12 April, 2014

FITCH AFFIRMS NIGERIA’S GDP REBASING

Says economy better after Sanusi’s suspension
To demonstrate its view that the country is on the right trajectory despite many challenges, Fitch Ratings has affirmed its robust BB-sovereign rating of Nig
eria with a stable outlook, citing several positive features of the economy to support its position.
According to Fitch, such features include improving stability in the economy after the suspension of the Central Bank of Nigeria (CBN) Governor, Sanusi Lamido Sanusi; the recent boost in the Excess Crude Account (ECA); rising oil production and improved efforts to tackle pipeline vandalism.
The agency has also affirmed Nigeria’s short-term foreign currency Issuer Default Ratings (IDR) at ‘B’ and Country Ceiling at ‘BB-’.
The global rating organisation, in its report released in Abuja, yesterday, said the affirmation also indicates that the demand for foreign exchange in the official auction which reverted to normal levels in March and CBN intervention in the inter-bank market, has fallen away.

The inter-bank Naira/US dollar rate, it said, has also strengthened from its lows, although it remains outside the upper limit of the 155 plus or minus 3 per cent band.
“Official reserves rose in March, helped by an increase in the ECA fiscal buffer. Although reserves have fallen appreciably over the past year, they remain in line with the ‘BB’ category peer medians at a Fitch projected 4.6 months current account payments (CXP) at 2014 end, although weaker than similarly rated oil exporters (Angola and Gabon),” Fitch reports.
“On 25 March, the Monetary Policy Committee continued the gradual tightening of liquidity seen over the past year, with an increase in the private sector cash reserve requirement to 15 percent. Inflation fell to a new low of 7.7 per cent in February, within the target range of 6 per cent to 9 percent,” it further stated.
Fitch believes that as an institution, the CBN has been strengthened in recent years and should retain its autonomy over monetary and financial policy, notwithstanding the suspension of its former governor.
It affirmed that oil production remains volatile but rose in Quarter One of 2014 (1Q14) to average 2.25mb/d, in line with the trailing 12-month average, and above the recent low of 2.1mb/d in November/December 2013.
It stressed: “Improved production and increased efforts to tackle pipeline vandalism and oil theft may help explain the increase in the ECA in March. The issue of corruption in the oil sector and lack of transparency in oil flows has gained heightened prominence this year and the President has agreed to a forensic audit of the flows between state-owned oil corporation, Nigerian National Petroleum Corporation (NNPC), and the budget.
“A tight budget has been approved. It assumes a conservative oil price of USD77.5/bl and a more realistic oil production assumption of 2.39mb/d. Although production shortfalls are likely to continue, allowing further drawing on the ECA, the authorities aim to increase the ECA this year.
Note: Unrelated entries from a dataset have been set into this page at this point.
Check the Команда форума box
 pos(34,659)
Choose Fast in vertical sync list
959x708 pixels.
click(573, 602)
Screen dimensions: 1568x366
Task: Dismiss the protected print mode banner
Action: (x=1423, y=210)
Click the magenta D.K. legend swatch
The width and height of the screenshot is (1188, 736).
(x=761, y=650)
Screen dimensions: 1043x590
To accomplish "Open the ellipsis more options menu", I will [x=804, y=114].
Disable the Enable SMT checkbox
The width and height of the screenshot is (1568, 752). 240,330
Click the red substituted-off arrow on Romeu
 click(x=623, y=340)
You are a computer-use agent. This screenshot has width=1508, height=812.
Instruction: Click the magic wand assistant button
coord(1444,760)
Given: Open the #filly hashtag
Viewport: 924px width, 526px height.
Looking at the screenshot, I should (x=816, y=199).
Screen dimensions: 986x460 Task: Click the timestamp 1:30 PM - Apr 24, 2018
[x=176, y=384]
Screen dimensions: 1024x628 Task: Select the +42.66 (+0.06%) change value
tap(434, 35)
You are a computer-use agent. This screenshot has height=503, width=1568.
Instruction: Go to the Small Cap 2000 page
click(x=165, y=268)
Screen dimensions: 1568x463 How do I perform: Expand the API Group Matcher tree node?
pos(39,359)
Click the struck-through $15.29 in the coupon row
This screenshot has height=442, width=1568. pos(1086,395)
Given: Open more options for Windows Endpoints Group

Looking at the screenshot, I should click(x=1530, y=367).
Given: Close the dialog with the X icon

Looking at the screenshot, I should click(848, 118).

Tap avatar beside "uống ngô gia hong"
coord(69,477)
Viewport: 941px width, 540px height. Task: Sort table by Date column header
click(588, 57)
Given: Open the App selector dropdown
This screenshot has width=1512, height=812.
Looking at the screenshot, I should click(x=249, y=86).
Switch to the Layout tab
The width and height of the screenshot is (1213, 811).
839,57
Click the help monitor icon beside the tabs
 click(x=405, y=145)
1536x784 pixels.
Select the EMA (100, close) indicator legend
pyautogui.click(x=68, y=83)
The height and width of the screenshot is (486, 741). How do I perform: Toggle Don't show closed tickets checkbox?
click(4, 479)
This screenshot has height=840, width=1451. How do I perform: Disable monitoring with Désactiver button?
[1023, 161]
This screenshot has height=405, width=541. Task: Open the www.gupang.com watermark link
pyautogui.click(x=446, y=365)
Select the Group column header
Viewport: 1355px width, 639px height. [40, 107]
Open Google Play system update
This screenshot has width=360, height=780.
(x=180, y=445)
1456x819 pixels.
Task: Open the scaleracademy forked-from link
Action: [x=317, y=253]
The budget envisages a fall in revenue and spending, although the latter will be achieved mainly through a more realistic assessment of capital spending capacity.” Other factors supportive of the affirmation, according to the agency include: Nigeria’s low debt burden, which after the recent GDP re-basing is just 12.6 per cent of GDP (general government) at end-2013, is well below medians throughout the rating scale.
Fitch’s debt sustainability analysis shows the debt ratio would remain well below the ‘BB’ median in any plausible scenario, it emphasized, noting that continued strong growth, which has averaged 6.8 per cent over the past five years, led by non-oil growth of an average 7.7 per cent.
It said the revised national accounts show that growth accelerated to 7.4 per cent in 2013, with a 5.2 per cent increase in the energy sector as gas production increased, notwithstanding a fall in oil production.
Fitch continued: “The GDP rebasing shows a more diversified economy, with the non-oil sector comprising 86 per cent of GDP and services now put at 52 percent of GDP (previously 29 per cent) with oil and agriculture sectors now having a reduced share in the GDP.
“Nigeria’s sovereign and overall external balance sheets, current account surplus, debt service ratio and external liquidity are all stronger than ‘BB’ category medians. However, the current surplus has been declining (4.1 per cent of GDP in 2013) and may be overstated given large errors and omissions. Foreign Direct Investment (FDI) is less than one per cent of GDP, and is among the lowest in the region.
“Reform progress remains mixed. Electricity generation and distribution are now in private hands but transmission remains a problem and output remains volatile, affected by gas supply and other problems. Agricultural reforms continue to gain traction, leading to higher output and a reduced import bill. However, the Petroleum Industry Bill (PIB) remains stalled. Strong vested interests make structural reform a continual struggle.
“Nigeria’s ratings are constrained by weak governance as measured by the World Bank, low per capita income, even after the 89 per cent uplift to 2013 GDP due to rebasing, and vulnerability of public finances and reserves to oil price volatility. Political noise has increased this year ahead of the February 2015 presidential and gubernatorial elections. The Boko Haram insurgency has also intensified this year, though is geographically contained,” it stressed.